Dans le même sens agit l’influence de la littérature anglaise, fortement physique et réaliste. Mais elle est sentimentale aussi et, lyrique, et par là, comme la littérature allemande, elle correspond à des caractères nouveaux que notre littérature est en train de développer. Depuis La Chaussée, mais surtout depuis Diderot et Rousseau, les types littéraires ont changé : d’actifs, raisonneurs, et conscients, ils sont devenus sentimentaux, imaginatifs, enthousiastes, mélancoliques. L’écrivain lui-même renonce aux exactes et fines analyses : il déborde de sensibilité comme ses personnages, il s’abandonne à des transports délirants ; son inspiration est fiévreuse, troublée, intempérante. On ne recherche plus la connaissance par la raison, mais la jouissance par le sentiment. Et l’on identifie par surcroît la vérité avec le désir ou l’amour. L’écrivain prend sa règle dans son tempérament personnel. Nous avons vu que la littérature, chez Diderot, chez Rousseau, chez Bernardin de Saint-Pierre, devient décidément individualiste : faut-il rappeler que Voltaire même, dans sa forme classique, est constamment tyrannisé par son individualité, que ses théories religieuses et politiques tiennent aux plus secrètes inclinations de son moi, et qu’enfin il n’a pas craint d’appliquer la grave, l’impersonnelle tragédie à la représentation de sa personne, de son ménage et de ses goûts ? Nous avons vu avec Diderot, avec Rousseau, les thèmes lyriques se constituer : les caractères propres du romantisme, l’infini des aspirations et des lamentations, le goût des larmes, des ruines, de la tristesse et de la mort, la recherche des contrastes touchants ou terribles, tout cela apparaît entre Rousseau et Volney [1].

Enfin quel mot décisif que ce cri de Beaumarchais : « Si quelqu’un est assez barbare, assez classique… ! »


2. TENDANCES NOUVELLES DE LA SOCIÉTÉ.


Et la société est en parfait accord avec la littérature.

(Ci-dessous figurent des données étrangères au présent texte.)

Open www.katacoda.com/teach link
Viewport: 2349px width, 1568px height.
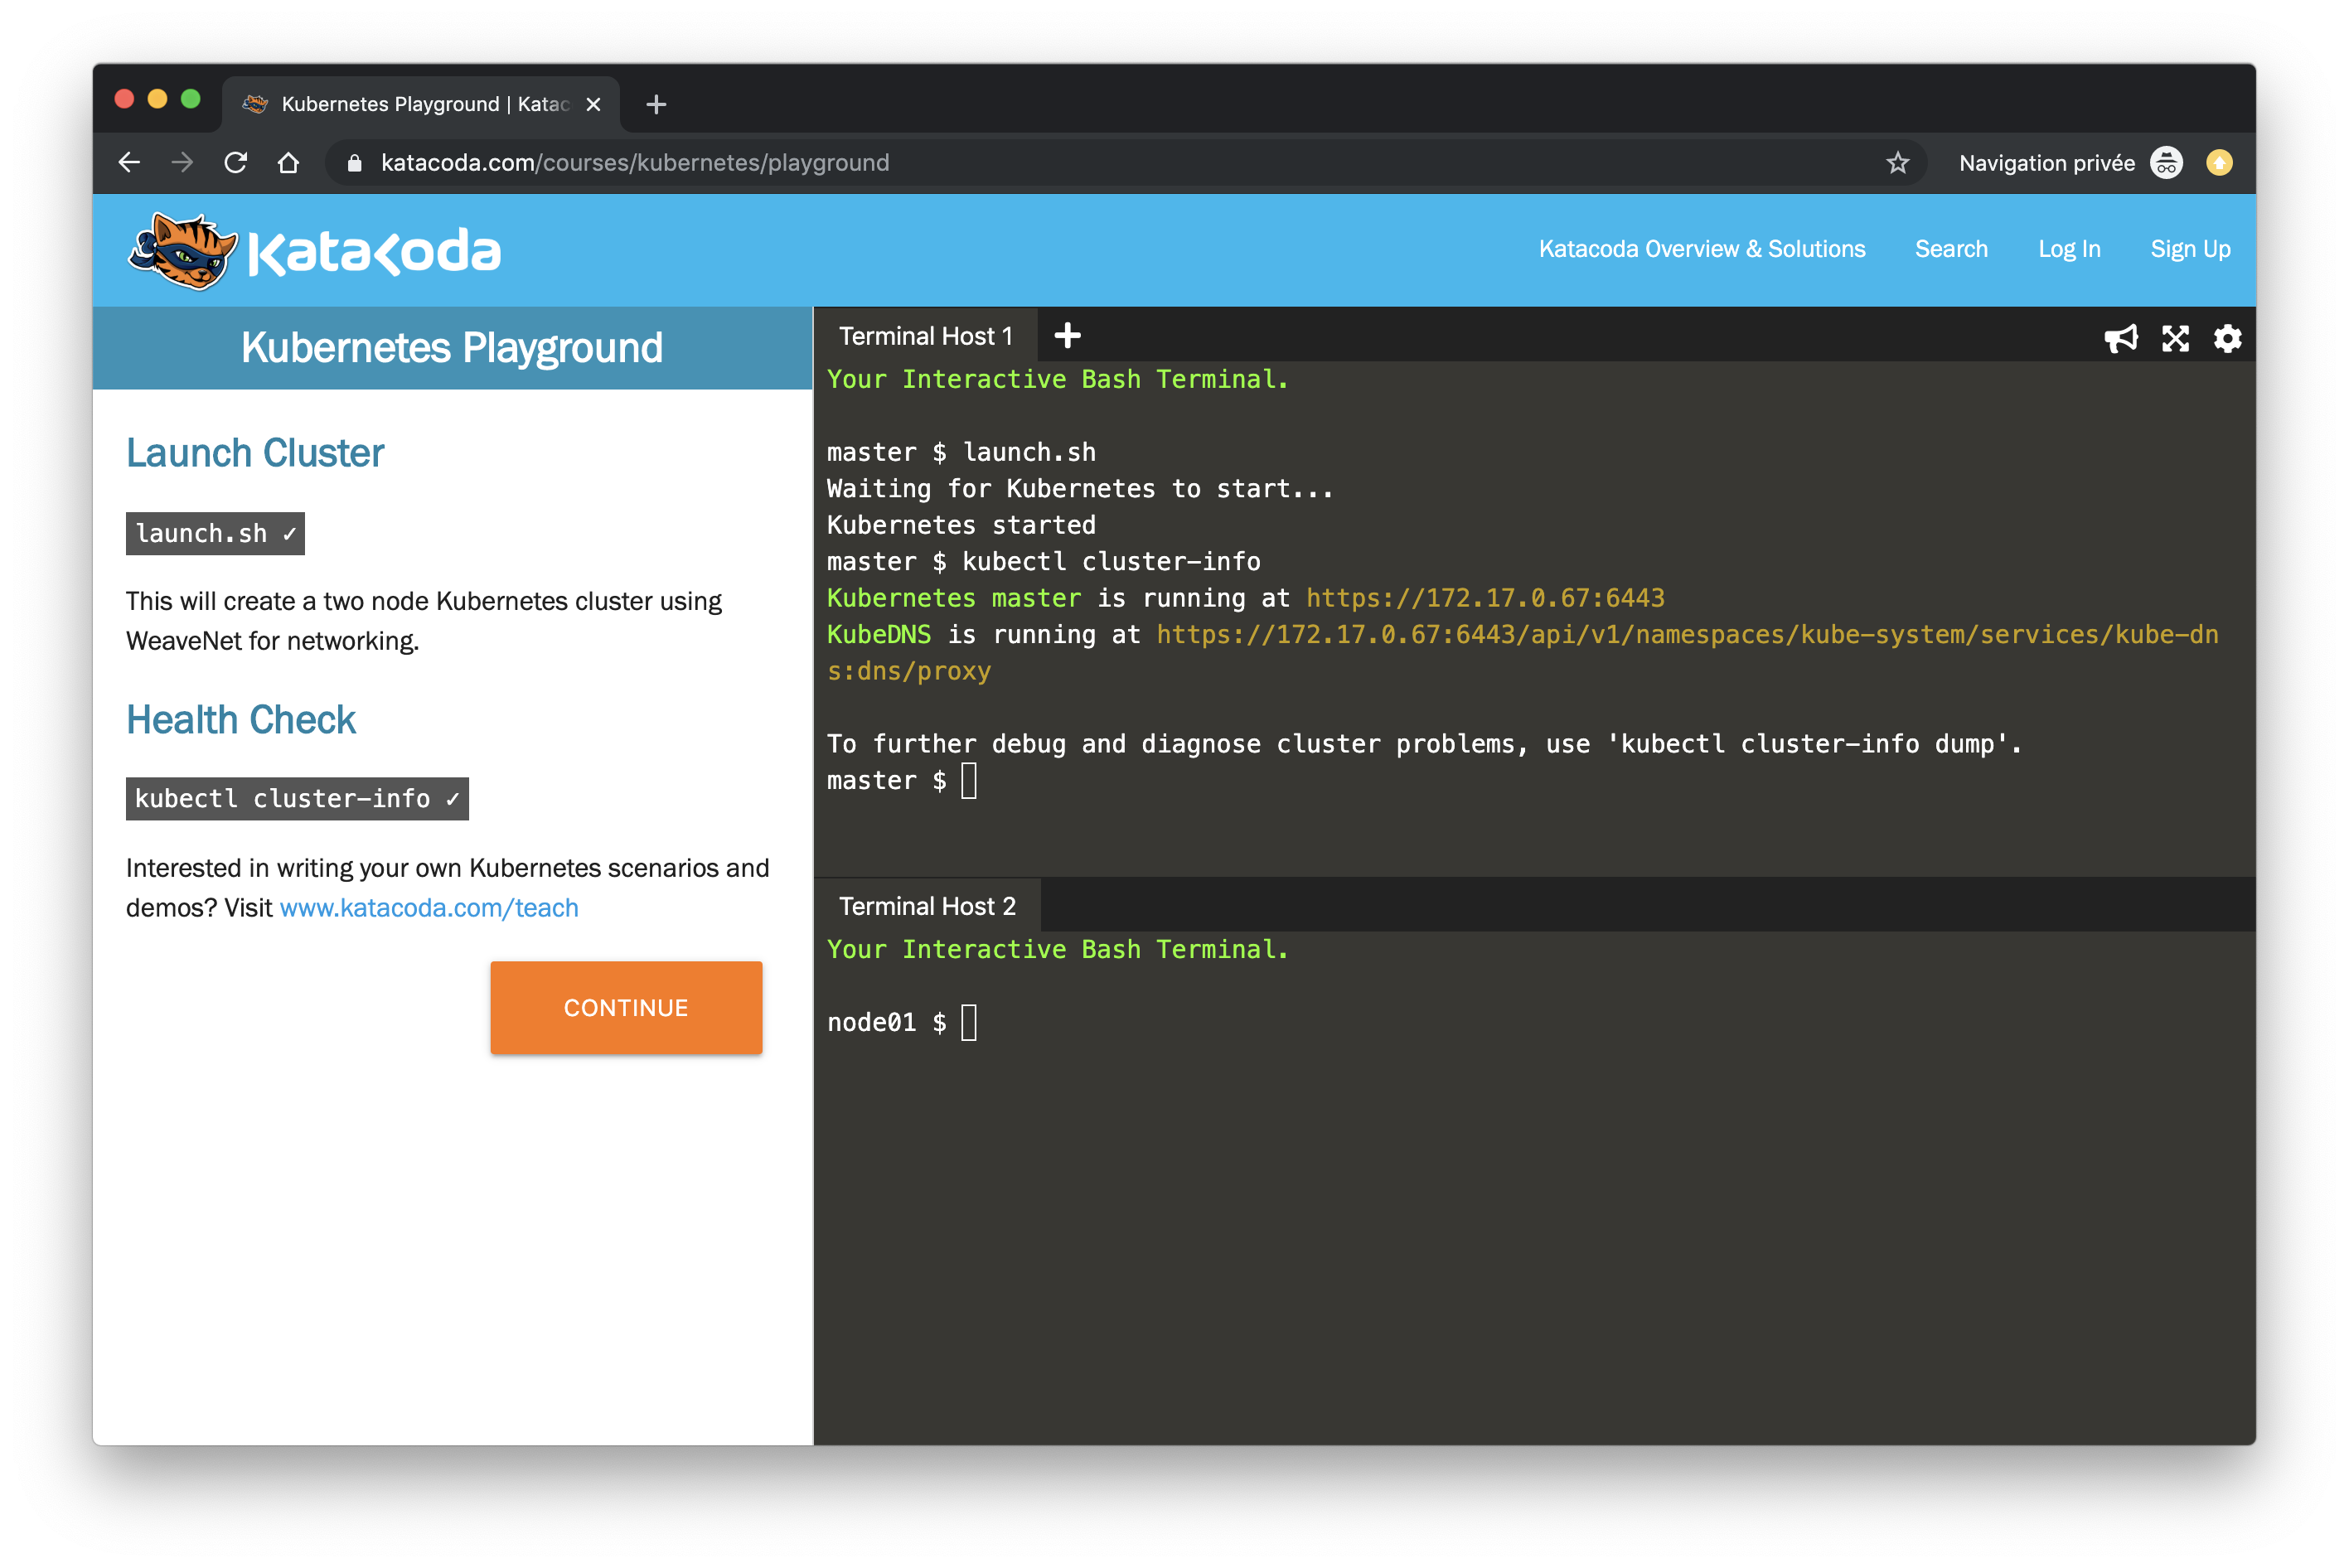[429, 908]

Sons sa brillante surface, ce monde est triste. Il s’est trompé quand il a cru s’assurer le bonheur par la morale facile. Il a permis avec une douce indulgence la libre poursuite du plaisir sensuel, sous

  1. Le comte de Volney (1757-1820), donne en 1791 les Ruines : mélange singulier de philosophisme (haine des tyrans et des prêtres ; foi au progrès et à la raison) et de notation pittoresque des choses extérieures (costumes, mœurs, traits locaux, etc.).